The idea of mAP is pretty simple -> Consider a set of thresholds in AP calculation.

Calculate AP across a set of IoU thresholds for each class **k** and then take the average of all AP values. This eliminates the necessity of picking an optimal IoU threshold by using a set of IoU thresholds that covers tail ends of precision and recall values.

In the sketch above, the orange line represents the high IoU requirement (around 90%), and the blue line represents the low IoU requirement (around 10%). The set of IoU thresholds represents the number of lines in the PR curve.

For each class k, we calculate the mAP across different IoU thresholds, and the final metric mAP across test data is calculated by taking an average of all mAP values per class.

The mAP calculation varies in different object detection challenges.

**COCO mAP**

According to the COCO 2017 challenge evaluation guidelines, the mAP was calculated by averaging the AP over ** 80 object classes** AND all

The primary challenge metric in COCO 2017 challenge is calculated as follows:

- AP is calculated for the IoU threshold of 0.5 for each class.
- Calculate the precision at every recall value(0 to 1 with a step size of 0.01), then it is repeated for IoU thresholds of 0.55,0.60,…,.95.
- Average is taken over all the 80 classes and all the 10 thresholds.

Moreover, additional metrics are used to identify the model’s accuracy on different object scales(APsmall, APmedium, and APlarge).

Have a look at the COCO mAP comparison table for a popular one-stage object detector ** YOLOv3 **vs. two-stage detectors

Google Open Images Dataset V4 Competition uses mean Average Precision (mAP) over the 500 classes to evaluate the object detection algorithms.

PASCAL VOC Challenge: The current PASCAL VOC object detection challenge metrics are the Precision x Recall curve and Average Precision (AP).

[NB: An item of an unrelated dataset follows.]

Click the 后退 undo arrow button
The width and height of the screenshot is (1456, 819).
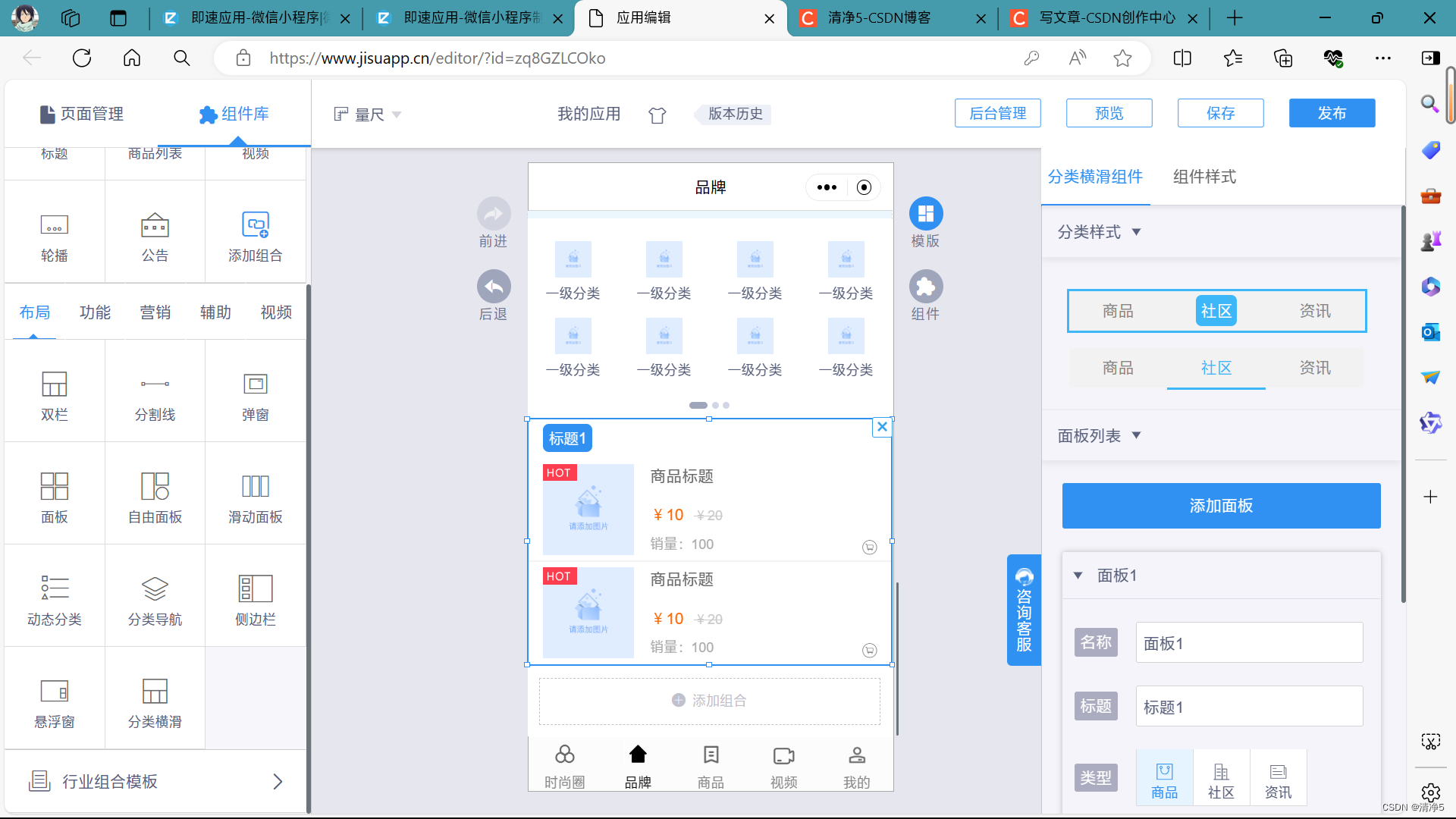[x=493, y=287]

Here's everything we've covered so far:

- Mean Average Precision(mAP) is the current benchmark metric used by the computer vision research community to evaluate the robustness of object detection models.

- Precision measures the prediction accuracy, whereas recall measures total numbers of predictions w.r.t ground truth.

- mAP encapsulates the tradeoff between precision and recall and maximizes the effect of both metrics.

- The object detection task's true and false positives are classified using the IoU threshold.

- Calculating mAP over an IoU threshold range avoids the ambiguity of picking the optimal IoU threshold for evaluating the model's accuracy.